The hearing officer noted that Green inappropriately failed to engage in requisite conversations with the complainants concerning their request for a reasonable accommodation. Green did not indicate any willingness to engage in discussions toward seeking a resolution – in contravention of case law that required participation in an interactive dialogue process.
While Fortin was not a tenant, the hearing officer concluded that he had standing to advance a claim under Section 4(6)(b) as that provision addresses discrimination “against any person.” Fortin was a member of a protected class given his disability (i.e., diabetes). He also found that Evangelista could advance such a claim – despite a lack of a disability – because the case law supported a determination that the tenant could not have lesser rights than the non-tenant boyfriend (“[o]therwise, the landlord would be able to evict with impunity the tenant or lessor for violation of the policy which would lead necessarily to the displacement of the disabled person”).
The hearing officer found that Green’s actions in pursuing multiple actions against the complainants for unpaid rent after the MCAD complaint was filed constituted actionable retaliation (for which Ngo and MGP were also liable). Although Evangelista had indeed failed to timely pay rent, Green’s efforts in attempting to collect same were far more aggressive than prior to the complainants’ initiation of the MCAD action and, as such, Green’s conduct was pretextual.

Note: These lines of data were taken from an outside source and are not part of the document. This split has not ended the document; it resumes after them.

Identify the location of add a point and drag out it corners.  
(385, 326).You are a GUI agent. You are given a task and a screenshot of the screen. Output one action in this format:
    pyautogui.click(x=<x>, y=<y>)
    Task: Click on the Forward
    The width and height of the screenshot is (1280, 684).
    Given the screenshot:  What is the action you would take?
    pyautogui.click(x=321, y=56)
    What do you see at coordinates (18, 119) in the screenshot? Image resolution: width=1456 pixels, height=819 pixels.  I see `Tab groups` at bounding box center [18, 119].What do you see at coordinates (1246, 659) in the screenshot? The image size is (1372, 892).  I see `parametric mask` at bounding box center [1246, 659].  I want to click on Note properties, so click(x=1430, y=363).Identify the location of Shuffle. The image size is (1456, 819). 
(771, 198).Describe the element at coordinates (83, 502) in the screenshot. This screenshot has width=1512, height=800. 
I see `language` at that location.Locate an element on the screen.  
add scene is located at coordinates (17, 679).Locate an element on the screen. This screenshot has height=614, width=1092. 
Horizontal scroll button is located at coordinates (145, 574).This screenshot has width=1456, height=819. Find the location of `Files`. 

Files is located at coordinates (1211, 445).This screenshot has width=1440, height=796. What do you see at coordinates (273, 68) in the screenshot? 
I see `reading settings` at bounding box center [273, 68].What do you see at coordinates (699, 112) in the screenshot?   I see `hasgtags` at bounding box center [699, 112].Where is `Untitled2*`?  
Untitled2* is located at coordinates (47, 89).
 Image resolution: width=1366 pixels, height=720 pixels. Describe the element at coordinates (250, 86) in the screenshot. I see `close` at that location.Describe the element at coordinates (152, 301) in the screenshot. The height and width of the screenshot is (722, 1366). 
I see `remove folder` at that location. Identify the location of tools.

The hearing officer awarded emotional distress damages to the complainants – $20,000 to Evangelista and $10,000 to Fortin respectively. The officer made all three respondents jointly and severally liable for those damages. He also imposed civil penalties against Green ($7,500), MGP ($5,000), and Ngo ($5,000). Additionally, he ordered the respondents to attend training concerning disability law requirements.
As provided above, the law concerning reasonable accommodations applies to condominiums as well as apartment complexes. Condominium boards are well served to create policies for responding to reasonable accommodation requests. Specifically, Boards should require unit owners to submit such requests in writing, along with documentation from a care provider that supports the claim of a condition meeting the legal definition of a disability. Each request must be addressed promptly and given individual attention. As the decision in Fortin makes clear, this individual attention must include an interactive dialogue process.
The respondents have reportedly already filed a notice of appeal in the case.